* TASK REQUIREMENTS *
(A) In the article about the Times profile of Chuck Hagel, who wrote the profile?
(B) From the article about the Times profile of Chuck Hagel, reproduce the passage between "Former NY Times" and "in the Times.)", inclusive.

At Last: A “Staunch Conservative” the NY Times Can Love

Former NY Times executive editor Joseph Lelyveld lovingly profiles “staunch conservative” Sen. Chuck Hagel of Nebraska in a cover story for the Sunday magazine. If Hagel, a frequent critic of Bush and the Iraq war, does run for president in 2008, he may give media favorite Sen. John McCain a run for the cherished “maverick” label.

On the cover of the magazine, Hagel is called a “war-criticizing, anti-abortion, slash-the-deficit, multilateralist conservative.” In the table of contents, he’s “A war hero and staunch conservative.” (Incidentally, Sen. Hillary Clinton has never been called a “staunch liberal” in the Times.)

* INFORMATION PROVIDED *

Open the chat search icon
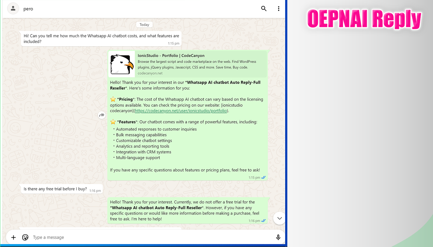Viewport: 433px width, 247px height. [264, 8]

* ANSWERS BELOW *
(A) Joseph Lelyveld, the former executive editor of the NY Times.

(B)
Former NY Times executive editor Joseph Lelyveld lovingly profiles “staunch conservative” Sen. Chuck Hagel of Nebraska in a cover story for the Sunday magazine. If Hagel, a frequent critic of Bush and the Iraq war, does run for president in 2008, he may give media favorite Sen. John McCain a run for the cherished “maverick” label.

On the cover of the magazine, Hagel is called a “war-criticizing, anti-abortion, slash-the-deficit, multilateralist conservative.” In the table of contents, he’s “A war hero and staunch conservative.” (Incidentally, Sen. Hillary Clinton has never been called a “staunch liberal” in the Times.)